For many, it makes perfect sense to get out of the cattle business before the financial and personal losses become insurmountable. It also makes perfect sense for a seventy-five-year-old to retire, rather than chase after a blockchain-powered renewable energy trading platform. But entrepreneurs are a different breed than those who seek comfort in consistent paycheques.
In recent years, social entrepreneurship has gone from a fringe theory to its own discipline; by creating social, environmental, or cultural change, it has an additional mission beyond traditional business activities. The examples of social entrepreneurship are many, from Grameen Bank’s microlending to Tentree’s planting of ten saplings for each item of clothing it sells. But Sax largely resists such narratives: “I would speak with experts on social entrepreneurship or entrepreneurs who had created companies that sold t-shirts to fund eyesight research or made clothes where you could trace the working conditions of their factories, and I felt I was only scratching the surface of an entrepreneur’s deeper values. I wanted more.” Instead, in his least convincing chapter, Sax illustrates values-driven entrepreneurship with a business owner selling his company to employees through an esoteric financial mechanism.
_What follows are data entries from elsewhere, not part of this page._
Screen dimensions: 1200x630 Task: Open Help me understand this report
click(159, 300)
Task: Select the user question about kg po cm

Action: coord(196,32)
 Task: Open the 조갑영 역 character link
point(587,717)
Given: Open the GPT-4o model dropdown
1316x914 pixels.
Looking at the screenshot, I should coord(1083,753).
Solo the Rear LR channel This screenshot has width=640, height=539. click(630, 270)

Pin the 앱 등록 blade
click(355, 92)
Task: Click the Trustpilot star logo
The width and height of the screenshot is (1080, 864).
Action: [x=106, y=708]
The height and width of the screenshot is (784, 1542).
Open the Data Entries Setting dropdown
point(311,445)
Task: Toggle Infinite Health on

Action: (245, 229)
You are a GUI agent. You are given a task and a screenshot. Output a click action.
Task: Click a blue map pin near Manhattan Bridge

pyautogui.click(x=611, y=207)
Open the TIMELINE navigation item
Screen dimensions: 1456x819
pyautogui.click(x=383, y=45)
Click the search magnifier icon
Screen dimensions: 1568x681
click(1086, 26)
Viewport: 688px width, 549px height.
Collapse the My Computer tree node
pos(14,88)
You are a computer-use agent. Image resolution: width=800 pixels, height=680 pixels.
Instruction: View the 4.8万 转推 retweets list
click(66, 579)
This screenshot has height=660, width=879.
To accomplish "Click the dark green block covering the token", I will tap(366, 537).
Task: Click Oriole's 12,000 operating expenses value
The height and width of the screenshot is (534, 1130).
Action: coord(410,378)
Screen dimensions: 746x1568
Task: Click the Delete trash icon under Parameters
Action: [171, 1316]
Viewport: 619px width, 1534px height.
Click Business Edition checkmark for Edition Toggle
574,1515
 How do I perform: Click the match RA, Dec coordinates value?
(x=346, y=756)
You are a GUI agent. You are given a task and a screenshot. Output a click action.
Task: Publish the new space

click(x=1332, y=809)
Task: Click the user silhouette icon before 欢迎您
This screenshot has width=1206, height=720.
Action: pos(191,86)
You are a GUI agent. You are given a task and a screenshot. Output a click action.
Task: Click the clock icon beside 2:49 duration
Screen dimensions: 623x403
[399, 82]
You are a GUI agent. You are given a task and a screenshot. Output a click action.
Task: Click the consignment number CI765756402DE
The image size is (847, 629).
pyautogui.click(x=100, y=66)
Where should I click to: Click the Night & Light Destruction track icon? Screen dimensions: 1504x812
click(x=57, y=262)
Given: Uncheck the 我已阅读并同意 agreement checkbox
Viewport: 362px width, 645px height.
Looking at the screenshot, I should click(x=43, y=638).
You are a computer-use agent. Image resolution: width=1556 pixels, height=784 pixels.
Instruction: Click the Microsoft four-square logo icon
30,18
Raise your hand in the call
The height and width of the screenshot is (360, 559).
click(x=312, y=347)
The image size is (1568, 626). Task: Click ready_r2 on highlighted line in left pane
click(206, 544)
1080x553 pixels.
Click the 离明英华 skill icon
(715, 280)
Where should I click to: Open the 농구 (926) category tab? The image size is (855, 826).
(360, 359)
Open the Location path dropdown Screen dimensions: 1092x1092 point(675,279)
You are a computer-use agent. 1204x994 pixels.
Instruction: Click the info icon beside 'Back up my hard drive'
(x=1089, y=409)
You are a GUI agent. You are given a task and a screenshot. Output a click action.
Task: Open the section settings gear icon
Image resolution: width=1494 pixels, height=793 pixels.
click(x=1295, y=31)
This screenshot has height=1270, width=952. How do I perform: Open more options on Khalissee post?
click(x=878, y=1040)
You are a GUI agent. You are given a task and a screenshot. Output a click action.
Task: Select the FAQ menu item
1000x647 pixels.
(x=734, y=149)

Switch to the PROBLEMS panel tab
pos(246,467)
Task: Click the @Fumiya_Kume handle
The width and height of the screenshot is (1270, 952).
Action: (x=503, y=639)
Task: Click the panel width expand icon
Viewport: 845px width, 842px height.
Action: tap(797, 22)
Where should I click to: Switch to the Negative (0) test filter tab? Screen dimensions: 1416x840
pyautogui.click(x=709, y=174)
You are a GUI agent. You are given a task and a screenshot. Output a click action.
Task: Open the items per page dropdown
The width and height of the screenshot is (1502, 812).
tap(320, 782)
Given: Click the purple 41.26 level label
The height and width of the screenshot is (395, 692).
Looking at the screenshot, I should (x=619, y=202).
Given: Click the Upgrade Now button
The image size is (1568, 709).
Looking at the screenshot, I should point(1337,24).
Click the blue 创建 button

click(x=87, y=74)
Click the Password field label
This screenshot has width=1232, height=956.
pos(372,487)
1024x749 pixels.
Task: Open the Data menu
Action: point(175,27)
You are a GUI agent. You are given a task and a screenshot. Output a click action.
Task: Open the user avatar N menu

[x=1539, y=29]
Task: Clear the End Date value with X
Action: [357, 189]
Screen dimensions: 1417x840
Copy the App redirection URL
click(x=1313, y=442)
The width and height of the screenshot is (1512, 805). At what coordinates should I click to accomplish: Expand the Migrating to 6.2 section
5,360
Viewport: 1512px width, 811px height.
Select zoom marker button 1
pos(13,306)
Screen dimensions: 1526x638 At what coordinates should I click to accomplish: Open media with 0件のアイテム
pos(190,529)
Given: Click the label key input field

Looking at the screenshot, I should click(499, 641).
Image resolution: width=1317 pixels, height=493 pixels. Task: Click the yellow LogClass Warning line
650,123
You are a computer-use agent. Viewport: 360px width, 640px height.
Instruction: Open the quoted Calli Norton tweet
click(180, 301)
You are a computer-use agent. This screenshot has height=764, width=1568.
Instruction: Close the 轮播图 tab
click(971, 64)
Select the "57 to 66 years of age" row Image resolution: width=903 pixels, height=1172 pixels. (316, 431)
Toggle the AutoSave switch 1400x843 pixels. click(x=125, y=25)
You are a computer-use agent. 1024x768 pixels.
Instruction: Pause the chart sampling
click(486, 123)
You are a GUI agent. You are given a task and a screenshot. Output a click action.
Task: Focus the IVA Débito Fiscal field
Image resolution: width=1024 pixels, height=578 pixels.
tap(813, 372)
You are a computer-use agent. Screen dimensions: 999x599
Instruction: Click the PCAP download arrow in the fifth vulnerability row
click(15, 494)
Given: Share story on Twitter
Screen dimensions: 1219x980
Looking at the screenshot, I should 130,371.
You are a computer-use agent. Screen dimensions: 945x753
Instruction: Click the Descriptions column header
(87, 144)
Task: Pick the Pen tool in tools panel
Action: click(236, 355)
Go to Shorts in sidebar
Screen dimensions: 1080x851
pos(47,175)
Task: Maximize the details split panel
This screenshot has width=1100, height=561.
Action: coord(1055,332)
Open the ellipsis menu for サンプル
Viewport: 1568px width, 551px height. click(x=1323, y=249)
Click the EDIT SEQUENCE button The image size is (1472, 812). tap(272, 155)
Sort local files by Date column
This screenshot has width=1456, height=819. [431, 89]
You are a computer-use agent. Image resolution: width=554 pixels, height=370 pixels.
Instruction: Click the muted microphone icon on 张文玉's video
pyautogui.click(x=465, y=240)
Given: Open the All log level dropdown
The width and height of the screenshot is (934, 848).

Sax’s personal story ebbs and flows throughout The Soul of an Entrepreneur. At one point, he interrupts his most fascinating discussion, of a troubled family-owned winery in Argentina, with a three-page personal digression. As he muses about his own entrepreneurial activities, as a speaker and a writer, we learn various trivia about him and the enterprisers in his family. But we don’t learn anything profound about what drives them. Sax could have grouped these intermissions together, perhaps in the introduction or a stand-alone chapter; he could have mined the material he knows best more deeply.
Ultimately, Sax’s success in uncovering an entrepreneur’s soul will be judged differently by readers who have been entrepreneurs than by those who have not. In his final pages, he offers something of a revelation: that all business owners can brand themselves entrepreneurs, that the word is not an exclusive term for rarefied individuals. And while that epiphany may surprise some outsiders, it will fall flat for those of us on the inside.
History is littered with more failed businesses than successful ones, yet people still believe that entrepreneurship can change their lives, that it can scratch an itch that traditional employment can’t. Perhaps for us, this book will prompt some soul-searching of our own. What drives us is not actually a question I’ve spent much time considering until now. If pushed to say why I opened a business, I would drum up reasons like a willingness to accept risk, a desire for self-determination and flexibility, or the belief I could succeed in a fickle industry. But I see these as calculated, practical considerations — nowhere close to the core of my soul.
What drives the entrepreneur is a more pertinent issue than ever, as business owners around the world face a reality far from the glossy myths of Silicon Valley. In the journey with Sax and those he meets, there’s hope to be found, even if the most pressing questions remain unanswered.
Rob Csernyik, a freelance journalist in Saint John, edits the website Great Canadian Longform.